• _REQUIREMENT_: Output every record below exactly.

• _Stored records_:
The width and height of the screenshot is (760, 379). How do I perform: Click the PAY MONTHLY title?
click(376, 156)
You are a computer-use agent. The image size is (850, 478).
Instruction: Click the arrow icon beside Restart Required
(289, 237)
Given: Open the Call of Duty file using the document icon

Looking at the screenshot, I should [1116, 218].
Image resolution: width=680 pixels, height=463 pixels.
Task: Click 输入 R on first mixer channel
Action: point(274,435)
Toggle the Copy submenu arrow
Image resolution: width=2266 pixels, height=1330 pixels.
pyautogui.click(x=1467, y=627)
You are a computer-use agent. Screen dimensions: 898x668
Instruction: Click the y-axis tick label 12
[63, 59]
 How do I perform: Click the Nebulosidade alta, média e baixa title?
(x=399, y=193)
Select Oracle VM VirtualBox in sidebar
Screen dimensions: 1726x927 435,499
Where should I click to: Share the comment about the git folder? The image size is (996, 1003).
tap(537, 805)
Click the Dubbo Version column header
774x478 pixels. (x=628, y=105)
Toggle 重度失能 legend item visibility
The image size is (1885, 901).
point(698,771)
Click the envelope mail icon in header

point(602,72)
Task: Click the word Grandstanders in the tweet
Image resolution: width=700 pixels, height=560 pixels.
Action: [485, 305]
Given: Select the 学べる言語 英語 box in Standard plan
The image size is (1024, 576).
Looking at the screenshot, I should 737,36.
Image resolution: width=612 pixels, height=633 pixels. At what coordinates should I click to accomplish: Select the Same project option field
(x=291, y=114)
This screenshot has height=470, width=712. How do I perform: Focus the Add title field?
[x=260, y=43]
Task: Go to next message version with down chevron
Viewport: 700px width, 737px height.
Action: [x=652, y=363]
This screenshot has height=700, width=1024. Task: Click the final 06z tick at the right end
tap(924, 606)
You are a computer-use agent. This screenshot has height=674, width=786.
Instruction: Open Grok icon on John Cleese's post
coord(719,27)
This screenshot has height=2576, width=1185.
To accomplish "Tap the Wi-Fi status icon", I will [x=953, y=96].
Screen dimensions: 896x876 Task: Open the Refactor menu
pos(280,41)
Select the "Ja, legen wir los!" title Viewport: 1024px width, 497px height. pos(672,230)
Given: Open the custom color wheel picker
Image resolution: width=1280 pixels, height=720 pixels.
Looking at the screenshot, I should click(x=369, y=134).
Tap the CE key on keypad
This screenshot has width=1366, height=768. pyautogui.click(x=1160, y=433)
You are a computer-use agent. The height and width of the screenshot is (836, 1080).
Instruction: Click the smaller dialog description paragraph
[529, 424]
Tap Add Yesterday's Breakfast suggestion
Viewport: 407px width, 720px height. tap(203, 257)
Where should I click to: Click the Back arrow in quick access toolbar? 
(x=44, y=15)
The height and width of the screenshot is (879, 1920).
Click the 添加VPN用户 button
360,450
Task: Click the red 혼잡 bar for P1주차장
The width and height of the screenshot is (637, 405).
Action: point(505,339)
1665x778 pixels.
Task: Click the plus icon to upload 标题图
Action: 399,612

• _EXPECTED OUTPUT_:
The width and height of the screenshot is (760, 379). How do I perform: Click the PAY MONTHLY title?
click(376, 156)
You are a computer-use agent. The image size is (850, 478).
Instruction: Click the arrow icon beside Restart Required
(289, 237)
Given: Open the Call of Duty file using the document icon

Looking at the screenshot, I should [1116, 218].
Image resolution: width=680 pixels, height=463 pixels.
Task: Click 输入 R on first mixer channel
Action: point(274,435)
Toggle the Copy submenu arrow
Image resolution: width=2266 pixels, height=1330 pixels.
pyautogui.click(x=1467, y=627)
You are a computer-use agent. Screen dimensions: 898x668
Instruction: Click the y-axis tick label 12
[63, 59]
 How do I perform: Click the Nebulosidade alta, média e baixa title?
(x=399, y=193)
Select Oracle VM VirtualBox in sidebar
Screen dimensions: 1726x927 435,499
Where should I click to: Share the comment about the git folder? The image size is (996, 1003).
tap(537, 805)
Click the Dubbo Version column header
774x478 pixels. (x=628, y=105)
Toggle 重度失能 legend item visibility
The image size is (1885, 901).
point(698,771)
Click the envelope mail icon in header

point(602,72)
Task: Click the word Grandstanders in the tweet
Image resolution: width=700 pixels, height=560 pixels.
Action: [485, 305]
Given: Select the 学べる言語 英語 box in Standard plan
The image size is (1024, 576).
Looking at the screenshot, I should 737,36.
Image resolution: width=612 pixels, height=633 pixels. At what coordinates should I click to accomplish: Select the Same project option field
(x=291, y=114)
This screenshot has height=470, width=712. How do I perform: Focus the Add title field?
[x=260, y=43]
Task: Go to next message version with down chevron
Viewport: 700px width, 737px height.
Action: [x=652, y=363]
This screenshot has height=700, width=1024. Task: Click the final 06z tick at the right end
tap(924, 606)
You are a computer-use agent. This screenshot has height=674, width=786.
Instruction: Open Grok icon on John Cleese's post
coord(719,27)
This screenshot has height=2576, width=1185.
To accomplish "Tap the Wi-Fi status icon", I will [x=953, y=96].
Screen dimensions: 896x876 Task: Open the Refactor menu
pos(280,41)
Select the "Ja, legen wir los!" title Viewport: 1024px width, 497px height. pos(672,230)
Given: Open the custom color wheel picker
Image resolution: width=1280 pixels, height=720 pixels.
Looking at the screenshot, I should click(x=369, y=134).
Tap the CE key on keypad
This screenshot has width=1366, height=768. pyautogui.click(x=1160, y=433)
You are a computer-use agent. The height and width of the screenshot is (836, 1080).
Instruction: Click the smaller dialog description paragraph
[529, 424]
Tap Add Yesterday's Breakfast suggestion
Viewport: 407px width, 720px height. tap(203, 257)
Where should I click to: Click the Back arrow in quick access toolbar? 
(x=44, y=15)
The height and width of the screenshot is (879, 1920).
Click the 添加VPN用户 button
360,450
Task: Click the red 혼잡 bar for P1주차장
The width and height of the screenshot is (637, 405).
Action: point(505,339)
1665x778 pixels.
Task: Click the plus icon to upload 标题图
Action: 399,612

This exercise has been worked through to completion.